County looks at upgrading phones to save money
Published 12:00 am Thursday, October 14, 2004
You think your telephone bill is bad, it costs more than $8,000 a month to keep the Lawrence County Courthouse and other county offices wired.
But that may change soon since the Lawrence County Commissioners may have found a way to upgrade the system and still save thousands of dollars each month.
The county is working with SBC and system provider Inter-Tel Technologies Inc. to cut the bill significantly and still improve the system. It could save the county as much as $25,000 a year if the system is upgraded and then as much as $60,000 a year once the system is paid off in 5 years.
"Any time you can save money like that it is just great," said Commissioner George Patterson. "Most of the time you can't get people to work with you like that. It was tremendous."
Currently, the courthouse system - which includes the Dennis J. Boll Group Home, the EMA offices, the dog pound, the coroner's office and the sheriff's office and jail - has 162 phone lines and 162 phone numbers. Each line costs the county $35.62.
The proposed plan would allow them to use only 50 lines but still have all the numbers. A system upgrade would equip all the phones with modern services such as caller ID, voice mail, call waiting, etc.
"We can upgrade the actual phones and still save more than $20,000 a year," said Commissioner Jason Stephens. "That is the advantage of new technology. You are able to save money and provide a better service."

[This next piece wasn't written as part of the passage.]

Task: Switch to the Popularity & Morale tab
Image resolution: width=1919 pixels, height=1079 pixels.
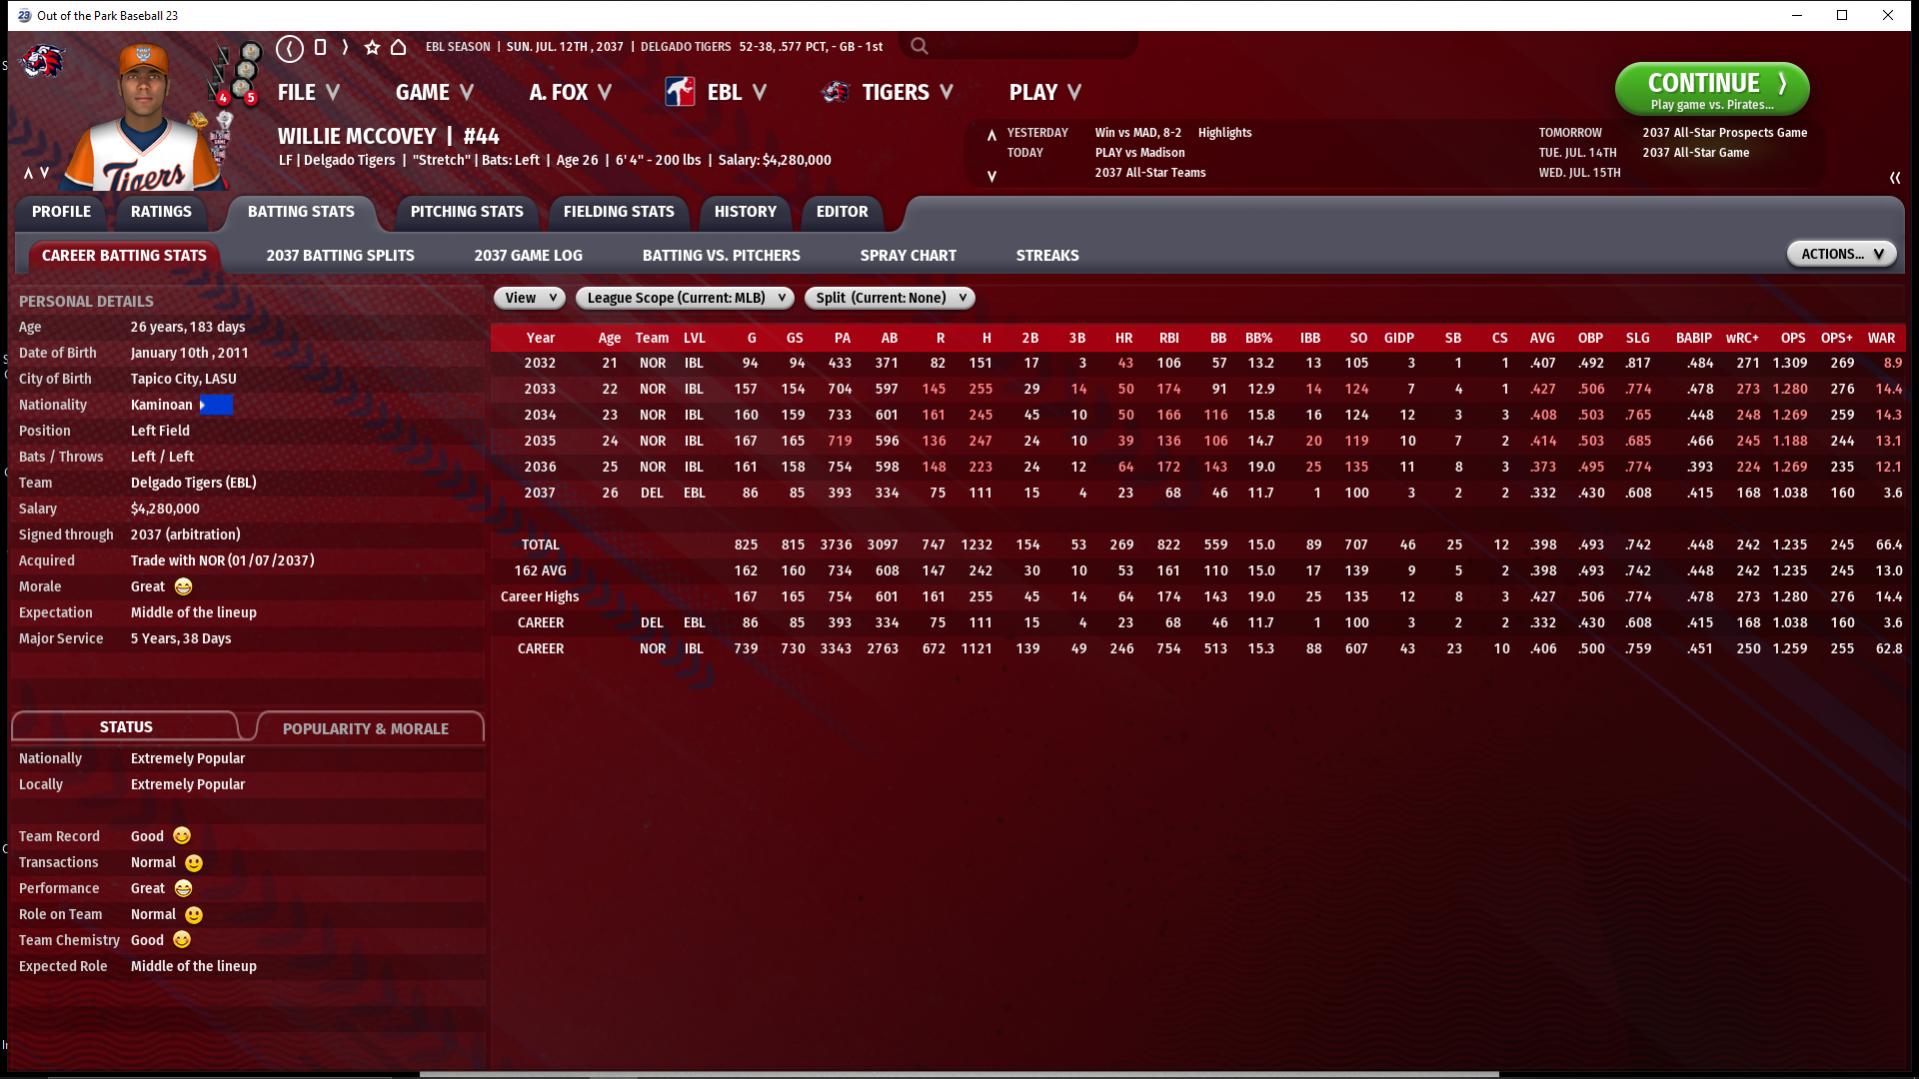Action: pos(365,728)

The companies will be at the courthouse next week to finalize exactly what the savings would be.
In other business Thursday, the commissioners asked the Ohio Emergency Management Agency and the state legislators to reconsider not declaring Lawrence County a disaster area after the flooding last month.
"We are asking FEMA and the other aid agencies to reconsider. They said we didn't have 25 houses with severe damage but we had lots of farmers who lost hay, tobacco, soybeans and other crops," Patterson said. "We would like them to look at it again and consider these types of losses."
Stephens said State Rep. Clyde Evans told him that he plans to personally write a letter to Gov. Bob Taft to look at these problems.
"I was really disappointed we didn't get the declaration initially," Stephens said. "There are people who are hurting so we need to look at every angle."